The writer and performer of “Evolution,” a one-person play that recently concluded a three-night run at The Franklin Stage Company, was talking about life, but also about the vital role of the clown in the theater. Buckley credited the often-unsung art form of clowning as “the basis of my training,” and hailed its capacity to communicate the comic and tragic in equal measure. “Sometimes we relate to the clown, and how they’re trying to get through the day— and failing at all times,” she said. The valiant Fool’s resilience, she said, tends to come in handy for an artist committed to crafting theater that demands her own constant presence onstage.

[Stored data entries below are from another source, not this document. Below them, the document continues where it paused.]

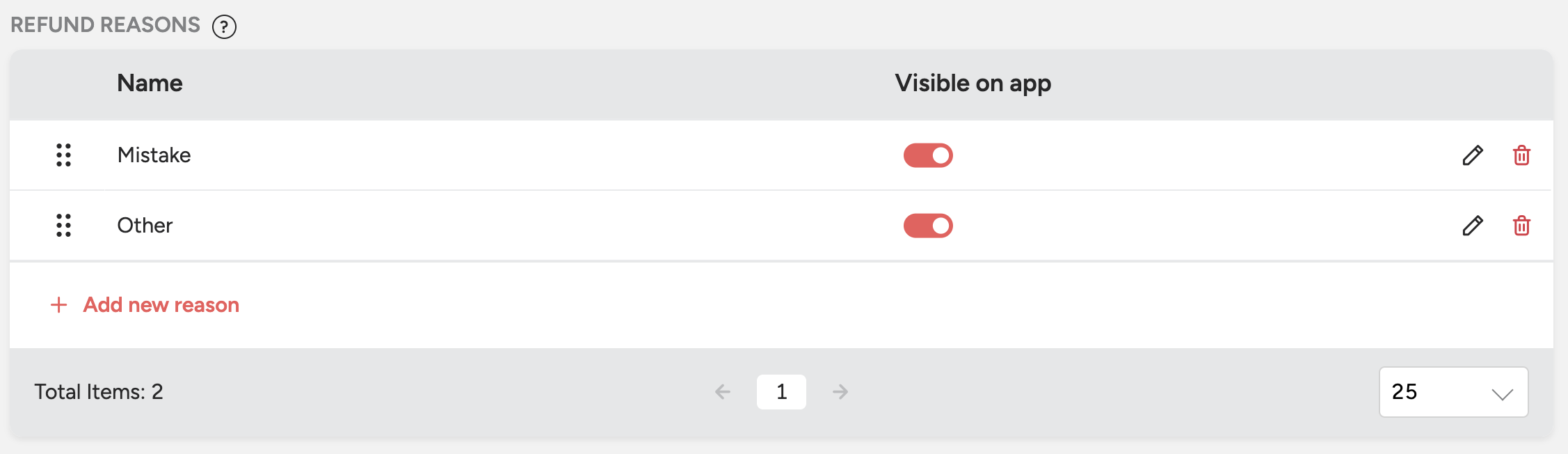
Task: Click the drag handle for the Mistake row
Action: pos(63,155)
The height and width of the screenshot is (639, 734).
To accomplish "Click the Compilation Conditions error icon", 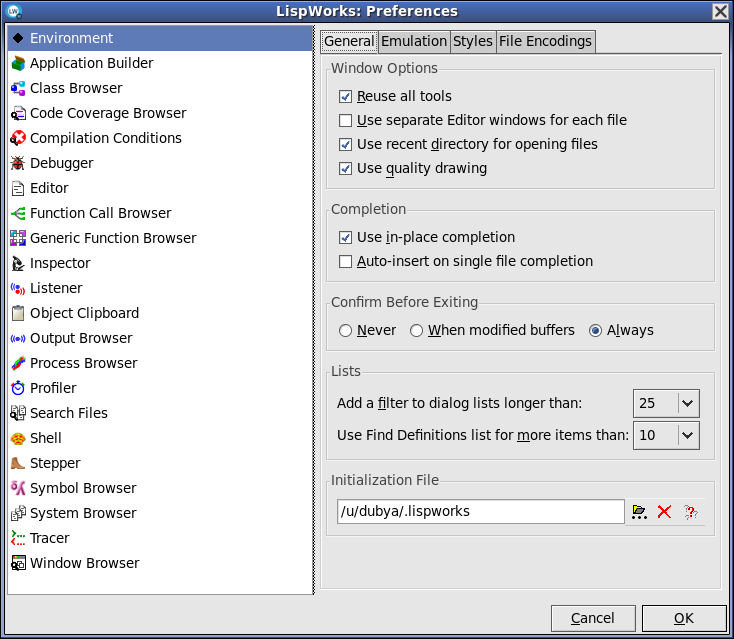I will pyautogui.click(x=18, y=138).
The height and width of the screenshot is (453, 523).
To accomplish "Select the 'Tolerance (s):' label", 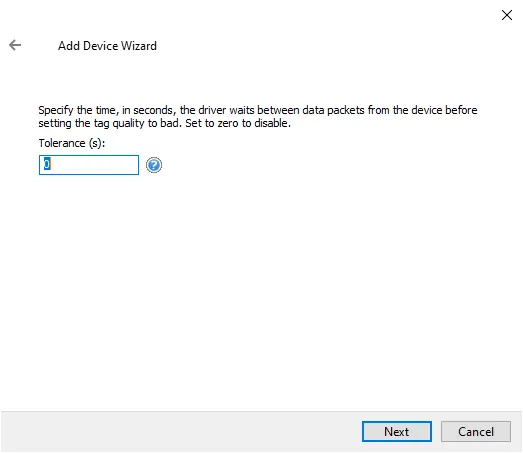I will point(72,143).
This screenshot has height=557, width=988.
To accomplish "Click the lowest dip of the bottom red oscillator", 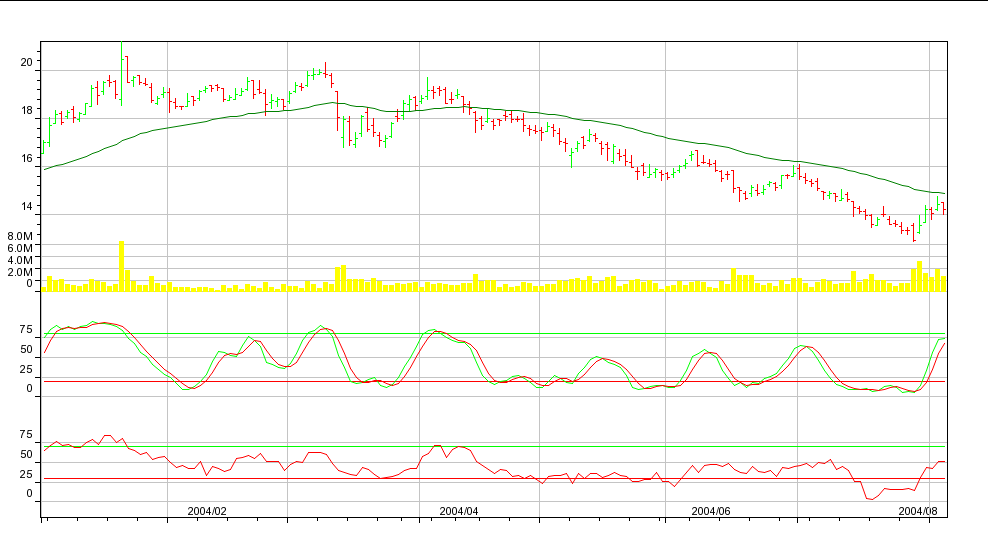I will point(869,498).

Buckley’s play introduces its audience to two generations of women: There is the housebound and hospitalized Minnie, afflicted with an enigmatic malady; her sister Pammy, a celebrated but overwhelmed paleontologist, drawn back home by crisis; and their harried mother, left to bicker with disinterested doctors and to juggle her daughter’s endless diet of ever-more-absurd medications. Overall, Evolution achieves a kind of wild, one-woman family reunion, as all of the characters are embodied by Buckley, herself. 

This same skill set served Buckley well in the FSC’s recent adaptation of Anton Chekhov’s “Three Sisters,” an interpretation called “We 3,” that distilled the play’s entire populace into the persons of its central siblings. Buckley, Kimiye Corwin, and Liz Kimball not only played Masha, Irina, and Olga Prozorov, but channeled the rest of the cast as well — a whole houseful of men and women at all stages of life. Uniformed in simple white garb and pacing a set sparsely furnished with a wooden playground swing built for three, the sisters seemed to be both the authors of their own drama and inmates of the same asylum, compulsively remembering their past lives for one another. Director Carmela Marner’s vision summoned a trio of intertwined solo shows, paving the way for Buckley’s own production to take sole possession of the stage last weekend. 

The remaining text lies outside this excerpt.